I've recently found the performance our development swift system is degrading over time as the number of objects/files increases.  This is a relatively small system, each server has 3 400GB disks.  The system I'm currently looking at has about 70GB tied up in slabs alone, close to 55GB in xfs inodes and ili, and about 2GB free.  The kernel is 3.14.57-1-amd64-hlinux.

Here's the way the filesystems are mounted:

/dev/sdb1 on /srv/node/disk0 type xfs (rw,noatime,nodiratime,attr2,nobarrier,inode64,logbufs=8,logbsize=256k,sunit=512,swidth=1536,noquota)

I can do about 2000 1K file creates/sec when running 2 minute PUT tests at 100 threads.  If I repeat that tests for multiple hours, I see the number of IOPS steadily decreasing to about 770 and the very next run it drops to 260 and continues to fall from there.  This happens at about 12M files.

The directory structure is 2 tiered, with 1000 directories per tier so we can have about 1M of them, though they don't currently all exist.

I've written a collectl plugin that lets me watch many of the xfs stats in real-time and also have a test script that exercises the swift PUT code directly and so eliminates all the inter-node communications.  This script also allows me to write to the existing swift directories as well as redirect to an empty structure so mimics clean environment with no existing subdirectories.

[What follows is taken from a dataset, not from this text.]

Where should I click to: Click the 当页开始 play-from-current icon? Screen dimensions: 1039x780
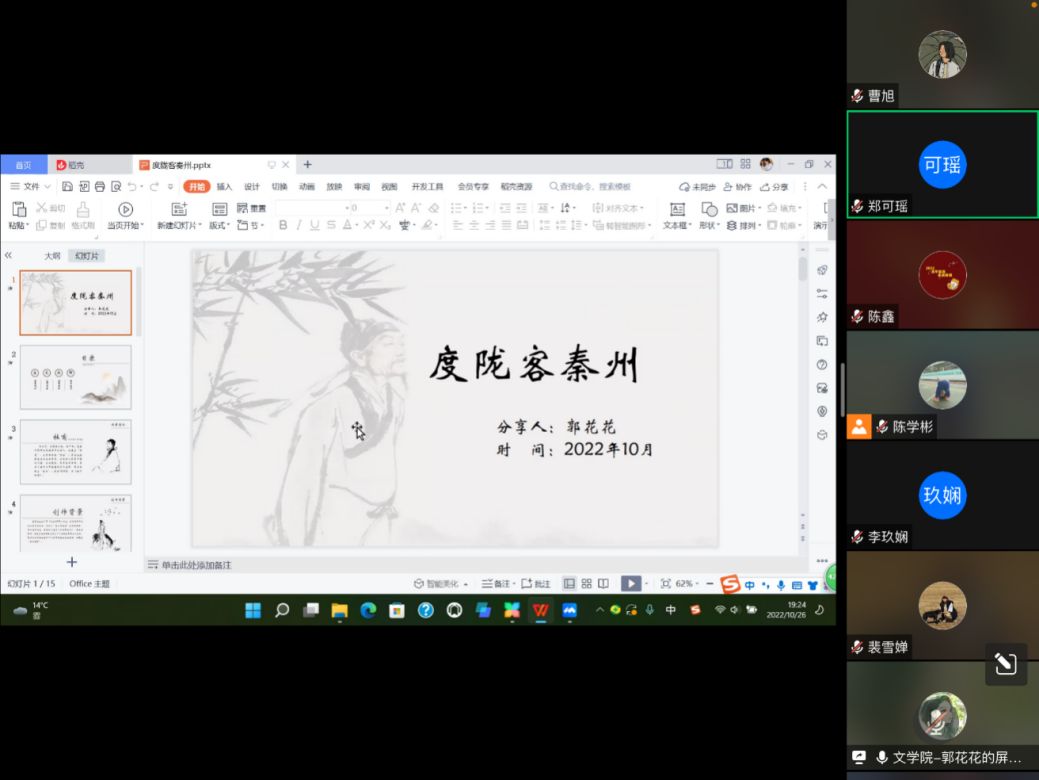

I'm attaching some xfs stats during the run and hope they're readable.  These values are in operations/sec and each line is 1 second's worth of data.  The first set of numbers is on the clean directory and the second on the existing 12M file one.  At the bottom of these stats are also the xfs slab allocations as reported by collectl.  I can also watch these during a test and can see the number of inode and ilo objects steadily grow at about 1K/sec, which is curious since I'm only creating about 300.

If there is anything else I can provide just let me know.

I don't fully understand all the xfs stats but what does jump out at me is the XFS read/write ops have increased by a factor of about 5 when the system is slower.  Right now the collectl plugin is not something I've released, but if there is interest and someone would like to help me present the data in a more organized/meaningful manner just let me know.

if there are any tuning suggestions I'm more than happy to try them out.

-mark